### Exercise instructions
Exactly how many lines in the data below contain the string "label"? Give that number and nothing else.

Segment Start: Extracted records

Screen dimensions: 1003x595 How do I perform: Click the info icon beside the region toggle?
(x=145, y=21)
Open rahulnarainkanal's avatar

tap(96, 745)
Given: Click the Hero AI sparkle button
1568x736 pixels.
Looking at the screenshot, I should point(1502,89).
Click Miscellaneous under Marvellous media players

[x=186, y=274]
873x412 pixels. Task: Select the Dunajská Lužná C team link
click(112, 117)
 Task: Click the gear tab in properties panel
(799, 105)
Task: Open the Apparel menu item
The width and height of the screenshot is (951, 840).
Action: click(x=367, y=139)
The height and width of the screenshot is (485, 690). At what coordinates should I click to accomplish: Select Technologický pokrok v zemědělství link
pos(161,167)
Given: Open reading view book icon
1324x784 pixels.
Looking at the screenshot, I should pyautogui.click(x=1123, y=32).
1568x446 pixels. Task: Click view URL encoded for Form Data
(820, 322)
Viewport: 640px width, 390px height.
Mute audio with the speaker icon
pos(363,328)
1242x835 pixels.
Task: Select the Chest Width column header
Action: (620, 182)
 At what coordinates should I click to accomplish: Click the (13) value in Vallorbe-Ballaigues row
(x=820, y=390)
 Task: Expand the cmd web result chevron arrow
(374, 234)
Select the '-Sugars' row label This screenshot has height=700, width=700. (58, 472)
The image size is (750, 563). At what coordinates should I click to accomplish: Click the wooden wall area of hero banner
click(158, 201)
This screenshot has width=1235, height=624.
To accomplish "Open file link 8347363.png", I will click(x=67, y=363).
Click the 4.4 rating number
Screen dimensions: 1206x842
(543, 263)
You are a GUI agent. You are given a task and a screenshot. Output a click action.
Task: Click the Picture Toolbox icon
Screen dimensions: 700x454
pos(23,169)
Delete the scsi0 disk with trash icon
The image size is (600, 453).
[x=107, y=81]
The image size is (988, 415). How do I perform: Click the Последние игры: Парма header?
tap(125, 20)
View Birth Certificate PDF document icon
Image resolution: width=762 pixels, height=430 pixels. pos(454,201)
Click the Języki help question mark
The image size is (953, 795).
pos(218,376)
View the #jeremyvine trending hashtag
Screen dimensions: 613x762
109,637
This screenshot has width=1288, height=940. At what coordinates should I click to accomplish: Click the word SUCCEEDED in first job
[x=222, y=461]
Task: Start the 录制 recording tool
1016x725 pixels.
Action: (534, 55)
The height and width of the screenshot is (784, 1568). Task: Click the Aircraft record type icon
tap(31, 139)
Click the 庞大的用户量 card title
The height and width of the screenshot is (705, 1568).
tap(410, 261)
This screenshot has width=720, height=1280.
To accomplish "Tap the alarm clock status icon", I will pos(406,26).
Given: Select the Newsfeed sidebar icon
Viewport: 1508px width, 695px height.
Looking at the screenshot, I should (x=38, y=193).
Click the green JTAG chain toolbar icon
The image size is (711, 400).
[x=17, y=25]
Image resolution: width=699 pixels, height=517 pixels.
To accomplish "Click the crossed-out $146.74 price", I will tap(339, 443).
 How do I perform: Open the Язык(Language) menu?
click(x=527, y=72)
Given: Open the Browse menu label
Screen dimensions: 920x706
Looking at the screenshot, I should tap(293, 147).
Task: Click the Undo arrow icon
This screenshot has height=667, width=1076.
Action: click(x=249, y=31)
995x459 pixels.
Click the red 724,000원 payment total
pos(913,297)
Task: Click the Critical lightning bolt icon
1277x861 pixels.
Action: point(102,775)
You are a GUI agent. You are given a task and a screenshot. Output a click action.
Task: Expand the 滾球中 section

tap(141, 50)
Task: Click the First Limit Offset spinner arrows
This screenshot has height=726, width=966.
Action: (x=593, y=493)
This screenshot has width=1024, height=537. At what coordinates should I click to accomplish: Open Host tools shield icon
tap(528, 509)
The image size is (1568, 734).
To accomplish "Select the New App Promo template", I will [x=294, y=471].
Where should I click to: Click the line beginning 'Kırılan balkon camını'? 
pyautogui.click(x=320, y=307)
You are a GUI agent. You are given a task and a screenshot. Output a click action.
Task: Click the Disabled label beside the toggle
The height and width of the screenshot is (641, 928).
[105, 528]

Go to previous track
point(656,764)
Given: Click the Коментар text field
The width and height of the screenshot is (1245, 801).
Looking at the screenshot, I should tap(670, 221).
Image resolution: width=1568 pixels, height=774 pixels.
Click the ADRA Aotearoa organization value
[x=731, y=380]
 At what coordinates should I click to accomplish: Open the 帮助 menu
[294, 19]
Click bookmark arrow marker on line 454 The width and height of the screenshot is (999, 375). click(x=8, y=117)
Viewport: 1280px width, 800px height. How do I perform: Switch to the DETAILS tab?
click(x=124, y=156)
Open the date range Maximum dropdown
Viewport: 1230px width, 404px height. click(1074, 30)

Segment End: Extracted records

### Exercise solution
3